4.3. Correlation Matrix Between Audio Features and Popularity


image10.png


Observations:


  • Strongest positive correlations with popularity: avg_artist_popularity (r \= 0.53) and total_artist_followers (r \= 0.31). Artist fame is the single strongest predictor of song success - far exceeding any individual audio feature.
  • Top audio features with positive correlation: danceability (r \= 0.22) leads the pack, followed by loudness (r \= 0.09) and speechiness (r \= 0.06).
  • Notable negative correlations: instrumentalness (r \= −0.14) and liveness (r \= −0.10) are the two audio features most negatively associated with popularity - songs without vocals and live-sounding recordings tend to be less popular.
  • Between features themselves: energy and loudness are highly correlated (r \= 0.77), while energy and acousticness are strongly inversely correlated (r \= −0.74). These pairs carry significant overlapping information - an important consideration for any future predictive modeling.
  • Near-zero correlations: acousticness (r \= −0.00), tempo (r \= −0.01), and duration_min (r \= −0.09) show virtually no linear relationship with popularity.

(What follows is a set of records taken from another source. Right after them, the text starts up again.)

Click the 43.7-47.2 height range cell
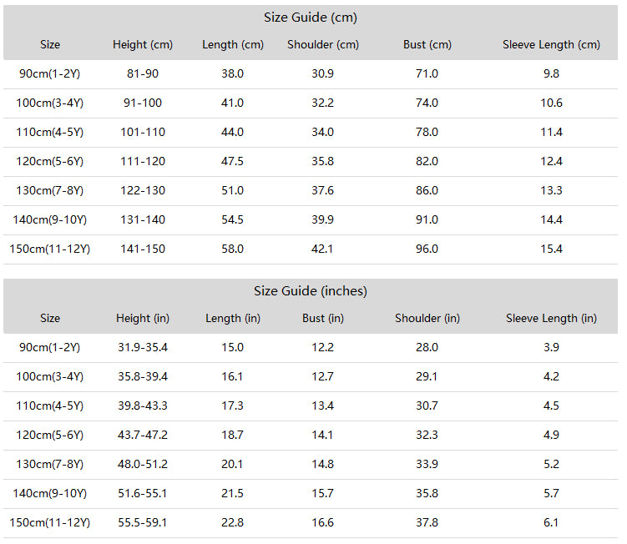The width and height of the screenshot is (627, 544). (x=143, y=435)
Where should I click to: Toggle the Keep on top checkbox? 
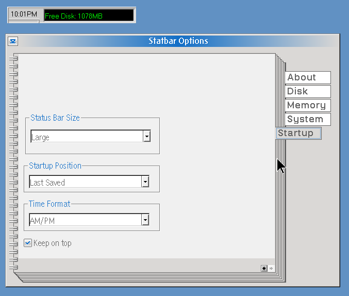28,243
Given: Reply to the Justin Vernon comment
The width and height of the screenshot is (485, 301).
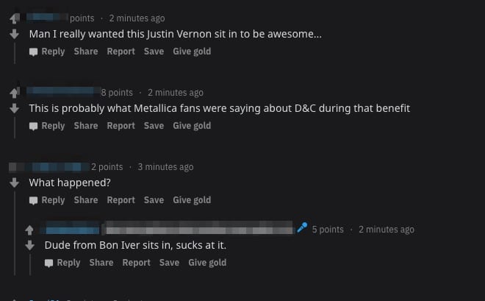Looking at the screenshot, I should pos(47,52).
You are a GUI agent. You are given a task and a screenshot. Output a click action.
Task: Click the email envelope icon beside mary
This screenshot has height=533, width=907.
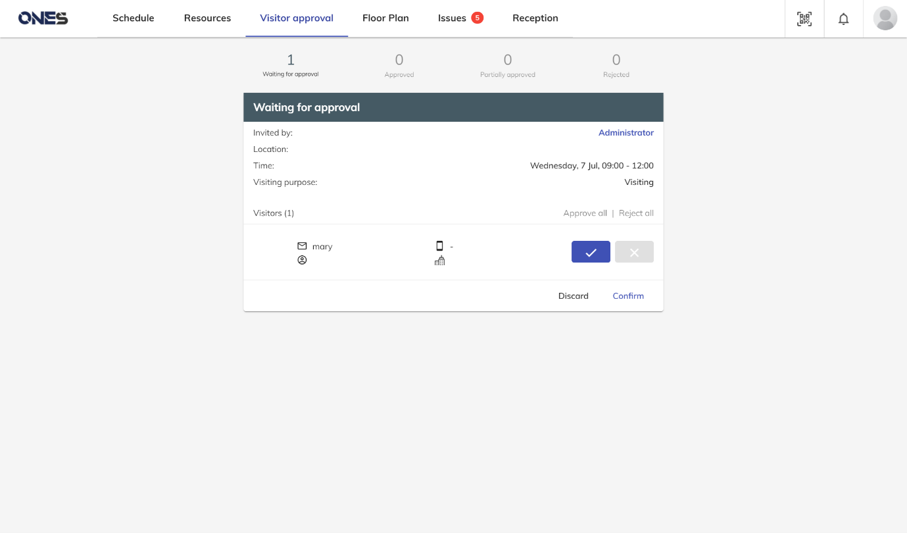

5. Do Artists Create Hits, Or Hits Create Artists?


Based on the correlation table, we can observe that the popularity of a song has the clearest relationship with the popularity of the artist who created it. In this section, we will explore this relationship in greater depth.

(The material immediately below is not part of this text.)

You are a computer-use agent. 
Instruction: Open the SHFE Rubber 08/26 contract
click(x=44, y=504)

5.1. The Relationship Between Song Popularity and Artist Popularity


image16.png


From the data above, we can see that most HIT songs come from artists who already have relatively high popularity, typically from 61 and above, with the majority concentrated in the 81–100 group. This suggests that an artist's reputation may play an important role in helping a song quickly reach a large audience. When an artist already has a substantial fan base, each of their new releases almost automatically has a "runway" for exposure and distribution.


However, the current data still cannot fully answer an important question: Do famous artists create HIT songs, or do HIT songs create famous artists - or both?


This relationship may be bidirectional, but determining the exact cause-and-effect relationship is beyond the scope of our analysis in this blog.




5.2. The Effect of Collaboration on Song Popularity


To further explore the influence of artists on the success of their songs, we decided to examine another aspect of the music industry: COLLABORATION.


Collaborations between artists have long been a familiar and exciting part of the music industry. For example, collaborations such as Son Tung M-TP and Snoop Dogg, or Rosé and Bruno Mars, often bring fresh musical experiences to audiences.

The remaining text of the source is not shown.